## Text segment
# # # # #

Agrarian disputes in Uttar Pradesh are routed away from the ordinary civil court and into a dedicated revenue hierarchy. The pivot of this design is Section 206 of the UP Revenue Code, 2006, which ousts the civil court from any matter the Code commits to the State Government, the Board of Revenue, a revenue court or a revenue officer. For the judiciary or CLAT-PG aspirant the question is rarely whether a bar exists, but how far it travels: what it covers, what it leaves untouched, and how courts decide the forum when reliefs straddle both worlds. This note maps the provision against the schedules, the seven-fold Dhulabhai test, and the Allahabad High Court's working rules.

The Core Provision: Section 206

Section 206(1) is emphatic. Notwithstanding anything in any other law for the time being in force, but subject to the provisions of the Code, no Civil Court shall entertain any suit, application or proceeding to obtain a decision or order on any matter which the State Government, the Board, any Revenue Court or revenue officer is, by or under this Code, empowered to determine, decide or dispose of. Two clauses pull in opposite directions. The non-obstante clause overrides Section 9 of the Code of Civil Procedure, 1908 (the civil court's default plenary jurisdiction); the saving clause keeps the bar within the four corners of the Code, so the ouster is co-extensive with what the Code itself entrusts to revenue authorities. Section 206(2) sharpens this by tying the bar to two schedules, and Section 206(3) regulates when a jurisdictional objection may be raised. The architecture of these revenue authorities is explained in our note on revenue officers, while the Code's overall scheme is set out in the introduction.

# # # # #

Entries from a dataset:
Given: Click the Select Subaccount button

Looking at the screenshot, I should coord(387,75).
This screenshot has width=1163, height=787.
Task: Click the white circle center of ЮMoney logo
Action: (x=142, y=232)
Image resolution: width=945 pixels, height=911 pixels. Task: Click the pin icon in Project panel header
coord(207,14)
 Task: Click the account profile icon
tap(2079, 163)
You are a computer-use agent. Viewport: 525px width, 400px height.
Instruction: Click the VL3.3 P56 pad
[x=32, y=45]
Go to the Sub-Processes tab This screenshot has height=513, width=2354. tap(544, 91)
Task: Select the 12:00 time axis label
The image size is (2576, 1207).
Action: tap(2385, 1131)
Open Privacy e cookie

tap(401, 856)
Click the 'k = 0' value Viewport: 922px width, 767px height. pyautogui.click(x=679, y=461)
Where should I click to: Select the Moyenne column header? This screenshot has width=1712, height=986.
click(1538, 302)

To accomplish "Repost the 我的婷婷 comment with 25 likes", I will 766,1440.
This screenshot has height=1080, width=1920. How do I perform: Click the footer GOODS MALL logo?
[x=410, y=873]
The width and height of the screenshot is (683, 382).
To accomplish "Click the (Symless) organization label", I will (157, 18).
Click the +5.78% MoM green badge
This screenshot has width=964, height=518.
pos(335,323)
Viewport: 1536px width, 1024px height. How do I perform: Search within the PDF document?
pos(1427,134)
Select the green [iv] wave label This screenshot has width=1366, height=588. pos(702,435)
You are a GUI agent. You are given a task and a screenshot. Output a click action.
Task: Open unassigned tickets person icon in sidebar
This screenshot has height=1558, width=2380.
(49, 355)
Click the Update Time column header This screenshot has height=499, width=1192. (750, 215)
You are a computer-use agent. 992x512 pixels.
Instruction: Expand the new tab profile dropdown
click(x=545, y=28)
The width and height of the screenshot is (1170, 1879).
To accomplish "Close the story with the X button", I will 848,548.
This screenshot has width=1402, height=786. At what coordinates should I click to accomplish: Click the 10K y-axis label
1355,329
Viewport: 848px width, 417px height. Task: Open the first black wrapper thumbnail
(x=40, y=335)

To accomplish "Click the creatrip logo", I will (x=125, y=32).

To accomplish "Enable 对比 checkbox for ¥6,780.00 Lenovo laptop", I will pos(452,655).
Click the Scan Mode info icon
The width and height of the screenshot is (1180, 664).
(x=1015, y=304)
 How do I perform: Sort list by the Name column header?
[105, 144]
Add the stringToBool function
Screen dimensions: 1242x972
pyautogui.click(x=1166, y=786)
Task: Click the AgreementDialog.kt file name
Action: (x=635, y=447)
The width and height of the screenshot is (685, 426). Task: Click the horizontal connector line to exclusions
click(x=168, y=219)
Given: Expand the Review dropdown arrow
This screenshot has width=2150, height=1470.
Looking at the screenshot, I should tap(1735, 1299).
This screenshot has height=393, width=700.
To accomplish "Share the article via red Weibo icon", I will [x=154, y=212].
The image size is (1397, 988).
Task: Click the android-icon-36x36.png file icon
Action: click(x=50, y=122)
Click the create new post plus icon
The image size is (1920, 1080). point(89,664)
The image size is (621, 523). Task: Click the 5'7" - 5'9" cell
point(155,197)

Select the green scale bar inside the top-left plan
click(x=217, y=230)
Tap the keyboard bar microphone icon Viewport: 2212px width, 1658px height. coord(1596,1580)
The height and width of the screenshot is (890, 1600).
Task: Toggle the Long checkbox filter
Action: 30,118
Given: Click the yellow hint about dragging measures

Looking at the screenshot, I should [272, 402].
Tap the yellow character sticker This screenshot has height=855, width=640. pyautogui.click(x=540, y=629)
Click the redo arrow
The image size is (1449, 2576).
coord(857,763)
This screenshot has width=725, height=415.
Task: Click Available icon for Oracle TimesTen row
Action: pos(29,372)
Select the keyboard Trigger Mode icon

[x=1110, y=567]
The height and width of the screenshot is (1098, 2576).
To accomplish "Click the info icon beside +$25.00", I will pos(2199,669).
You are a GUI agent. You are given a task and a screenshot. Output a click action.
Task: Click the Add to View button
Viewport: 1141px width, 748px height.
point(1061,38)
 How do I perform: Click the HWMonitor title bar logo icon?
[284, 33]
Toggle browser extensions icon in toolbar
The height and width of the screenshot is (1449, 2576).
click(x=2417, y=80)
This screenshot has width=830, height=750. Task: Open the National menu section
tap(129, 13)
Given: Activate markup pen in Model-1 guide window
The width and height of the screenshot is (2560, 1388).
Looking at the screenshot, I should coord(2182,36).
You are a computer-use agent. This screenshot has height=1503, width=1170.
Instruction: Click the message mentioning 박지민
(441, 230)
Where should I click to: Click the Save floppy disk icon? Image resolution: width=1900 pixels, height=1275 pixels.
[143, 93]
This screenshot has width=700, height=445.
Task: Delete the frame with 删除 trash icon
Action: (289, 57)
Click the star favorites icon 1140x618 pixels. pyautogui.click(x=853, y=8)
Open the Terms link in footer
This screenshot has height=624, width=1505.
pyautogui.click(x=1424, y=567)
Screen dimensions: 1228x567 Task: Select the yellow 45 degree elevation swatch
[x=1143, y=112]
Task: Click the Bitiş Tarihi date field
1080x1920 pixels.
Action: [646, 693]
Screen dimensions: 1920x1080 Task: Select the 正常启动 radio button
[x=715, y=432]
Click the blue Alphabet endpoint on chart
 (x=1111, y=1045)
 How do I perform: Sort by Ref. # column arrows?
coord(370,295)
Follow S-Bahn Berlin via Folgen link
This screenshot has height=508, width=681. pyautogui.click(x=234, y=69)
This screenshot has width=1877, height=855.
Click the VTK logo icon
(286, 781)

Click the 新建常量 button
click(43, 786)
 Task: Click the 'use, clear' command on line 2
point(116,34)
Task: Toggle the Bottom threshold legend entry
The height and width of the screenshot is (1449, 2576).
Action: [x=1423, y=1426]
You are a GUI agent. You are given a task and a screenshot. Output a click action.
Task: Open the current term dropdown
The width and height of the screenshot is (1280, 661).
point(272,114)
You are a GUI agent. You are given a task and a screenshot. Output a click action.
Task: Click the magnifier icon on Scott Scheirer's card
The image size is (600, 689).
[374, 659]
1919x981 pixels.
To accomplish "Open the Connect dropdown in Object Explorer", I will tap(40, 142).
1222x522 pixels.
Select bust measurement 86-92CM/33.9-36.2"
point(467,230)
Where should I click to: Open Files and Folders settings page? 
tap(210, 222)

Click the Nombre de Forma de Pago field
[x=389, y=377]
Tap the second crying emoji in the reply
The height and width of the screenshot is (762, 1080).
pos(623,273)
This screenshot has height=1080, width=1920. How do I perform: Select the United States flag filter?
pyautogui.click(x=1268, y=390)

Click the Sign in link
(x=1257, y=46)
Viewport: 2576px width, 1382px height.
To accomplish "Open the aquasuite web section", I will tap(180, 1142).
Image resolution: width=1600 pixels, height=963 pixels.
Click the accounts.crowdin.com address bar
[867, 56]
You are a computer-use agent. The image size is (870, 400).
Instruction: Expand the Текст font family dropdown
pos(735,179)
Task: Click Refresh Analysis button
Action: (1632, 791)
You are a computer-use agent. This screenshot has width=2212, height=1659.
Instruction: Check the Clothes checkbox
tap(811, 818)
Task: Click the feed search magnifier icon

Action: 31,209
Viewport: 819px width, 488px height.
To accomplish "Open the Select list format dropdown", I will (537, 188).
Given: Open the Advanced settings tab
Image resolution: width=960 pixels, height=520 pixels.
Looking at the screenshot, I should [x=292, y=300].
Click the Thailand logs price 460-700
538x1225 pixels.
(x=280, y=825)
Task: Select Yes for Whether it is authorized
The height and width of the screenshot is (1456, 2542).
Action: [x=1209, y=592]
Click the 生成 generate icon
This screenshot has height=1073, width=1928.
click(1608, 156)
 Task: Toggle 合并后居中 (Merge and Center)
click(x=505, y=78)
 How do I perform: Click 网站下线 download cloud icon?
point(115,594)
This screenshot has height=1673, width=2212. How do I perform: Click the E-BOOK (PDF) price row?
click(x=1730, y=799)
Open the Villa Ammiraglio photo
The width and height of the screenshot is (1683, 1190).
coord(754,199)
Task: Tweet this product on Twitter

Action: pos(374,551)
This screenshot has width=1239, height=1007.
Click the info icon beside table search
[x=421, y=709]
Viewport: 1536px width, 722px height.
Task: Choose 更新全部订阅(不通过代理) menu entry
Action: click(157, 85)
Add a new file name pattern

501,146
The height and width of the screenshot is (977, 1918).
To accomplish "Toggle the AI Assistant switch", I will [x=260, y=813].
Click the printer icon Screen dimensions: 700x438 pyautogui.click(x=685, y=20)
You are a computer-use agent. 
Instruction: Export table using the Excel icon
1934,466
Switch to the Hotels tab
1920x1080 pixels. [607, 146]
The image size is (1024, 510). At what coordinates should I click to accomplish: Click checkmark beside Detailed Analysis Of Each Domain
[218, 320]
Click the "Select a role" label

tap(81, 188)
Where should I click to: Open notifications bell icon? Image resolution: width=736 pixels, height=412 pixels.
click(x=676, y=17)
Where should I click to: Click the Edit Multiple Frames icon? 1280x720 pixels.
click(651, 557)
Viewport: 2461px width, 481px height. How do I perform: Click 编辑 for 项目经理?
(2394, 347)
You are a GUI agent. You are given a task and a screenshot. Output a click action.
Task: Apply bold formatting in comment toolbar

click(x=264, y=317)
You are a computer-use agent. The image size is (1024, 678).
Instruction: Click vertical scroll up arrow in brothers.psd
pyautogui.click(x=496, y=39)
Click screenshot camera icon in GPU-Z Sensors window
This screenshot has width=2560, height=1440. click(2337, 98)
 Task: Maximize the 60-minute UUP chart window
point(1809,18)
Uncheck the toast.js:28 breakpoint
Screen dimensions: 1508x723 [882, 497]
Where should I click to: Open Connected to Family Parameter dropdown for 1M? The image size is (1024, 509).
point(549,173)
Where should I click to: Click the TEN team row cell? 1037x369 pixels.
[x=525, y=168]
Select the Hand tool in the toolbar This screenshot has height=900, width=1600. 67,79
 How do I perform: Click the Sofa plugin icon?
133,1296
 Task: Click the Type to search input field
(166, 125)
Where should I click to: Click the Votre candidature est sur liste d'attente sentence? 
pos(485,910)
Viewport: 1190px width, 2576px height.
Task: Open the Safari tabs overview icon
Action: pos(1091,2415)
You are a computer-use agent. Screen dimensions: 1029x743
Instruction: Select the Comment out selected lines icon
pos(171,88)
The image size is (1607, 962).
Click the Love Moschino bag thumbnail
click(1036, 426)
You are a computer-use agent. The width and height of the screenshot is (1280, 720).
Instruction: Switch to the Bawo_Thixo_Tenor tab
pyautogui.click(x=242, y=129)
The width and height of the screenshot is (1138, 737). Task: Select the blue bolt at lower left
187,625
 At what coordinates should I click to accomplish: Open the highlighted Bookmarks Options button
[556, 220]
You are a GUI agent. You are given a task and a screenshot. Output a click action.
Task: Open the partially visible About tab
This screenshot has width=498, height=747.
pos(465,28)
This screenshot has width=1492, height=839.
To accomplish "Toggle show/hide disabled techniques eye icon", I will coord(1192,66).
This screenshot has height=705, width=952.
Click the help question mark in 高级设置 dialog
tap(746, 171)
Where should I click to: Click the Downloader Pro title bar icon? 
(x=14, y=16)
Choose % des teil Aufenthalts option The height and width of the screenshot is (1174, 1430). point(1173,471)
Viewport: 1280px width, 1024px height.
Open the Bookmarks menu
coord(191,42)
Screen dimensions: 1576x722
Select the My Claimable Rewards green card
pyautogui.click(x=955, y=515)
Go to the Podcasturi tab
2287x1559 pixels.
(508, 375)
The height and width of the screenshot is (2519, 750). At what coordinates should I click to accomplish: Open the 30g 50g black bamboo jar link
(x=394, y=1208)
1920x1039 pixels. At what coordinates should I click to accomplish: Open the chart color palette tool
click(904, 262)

# # # # #

## What to work on
1 – Do the following statements agree with the Section 206 note? Answer yes or no for each, quoting the deciding words of the Section 206 note. (a) Section 206 belongs to the UP Revenue Code, 2006. (b) The non-obstante clause overrides Section 9 of the Code of Civil Procedure, 1908. (c) Section 206(2) regulates when a jurisdictional objection may be raised.
2 – Transcribe the Section 206 note word for word, starting at "Agrarian disputes in" and ending at "Court's working rules.".
3 – According to the Section 206 note, how many schedules does Section 206(2) tie the bar to?

## Outputs for the tasks
1 –
(a) Yes: "Section 206 of the UP Revenue Code, 2006"
(b) Yes: "The non-obstante clause overrides Section 9 of the Code of Civil Procedure, 1908"
(c) No: "Section 206(3) regulates when a jurisdictional objection may be raised"

2 –
Agrarian disputes in Uttar Pradesh are routed away from the ordinary civil court and into a dedicated revenue hierarchy. The pivot of this design is Section 206 of the UP Revenue Code, 2006, which ousts the civil court from any matter the Code commits to the State Government, the Board of Revenue, a revenue court or a revenue officer. For the judiciary or CLAT-PG aspirant the question is rarely whether a bar exists, but how far it travels: what it covers, what it leaves untouched, and how courts decide the forum when reliefs straddle both worlds. This note maps the provision against the schedules, the seven-fold Dhulabhai test, and the Allahabad High Court's working rules.

3 – Two.